PROBLEM TO WORK ON
In the data below, repeat the line containing "Given: Click the" and every following line exactly, up to and including the last line. Exclude pictures.

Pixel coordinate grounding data
§ §
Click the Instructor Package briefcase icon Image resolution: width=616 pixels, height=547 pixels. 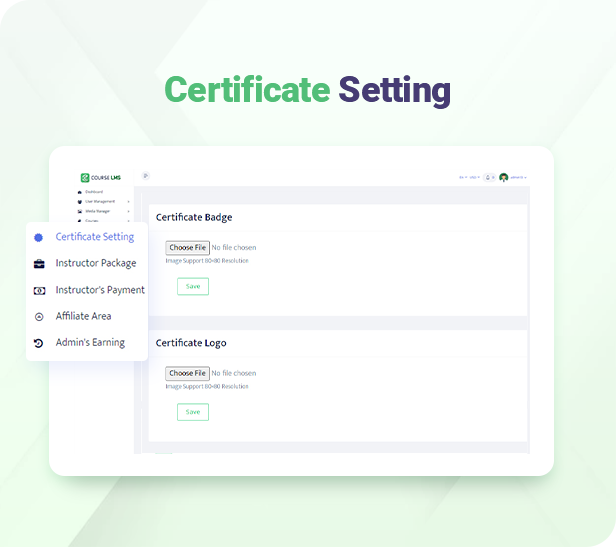(39, 264)
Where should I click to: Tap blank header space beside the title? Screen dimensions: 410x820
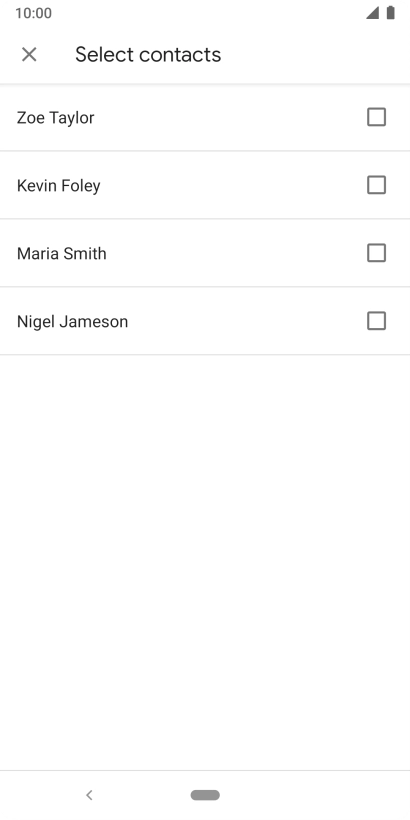click(314, 54)
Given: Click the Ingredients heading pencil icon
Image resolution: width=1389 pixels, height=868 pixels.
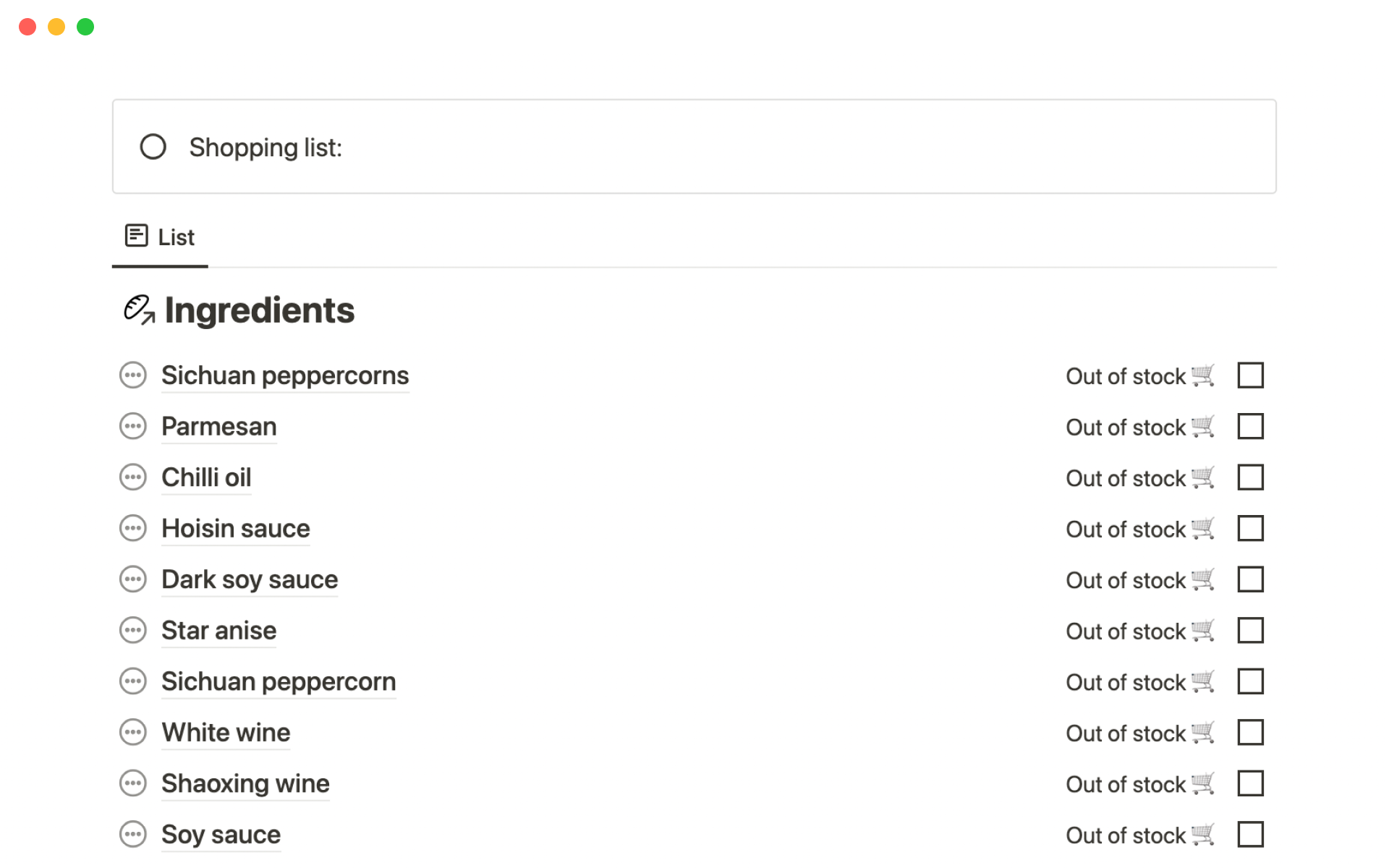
§ §
TASK SOLUTION
Given: Click the Ingredients heading pencil icon
Image resolution: width=1389 pixels, height=868 pixels.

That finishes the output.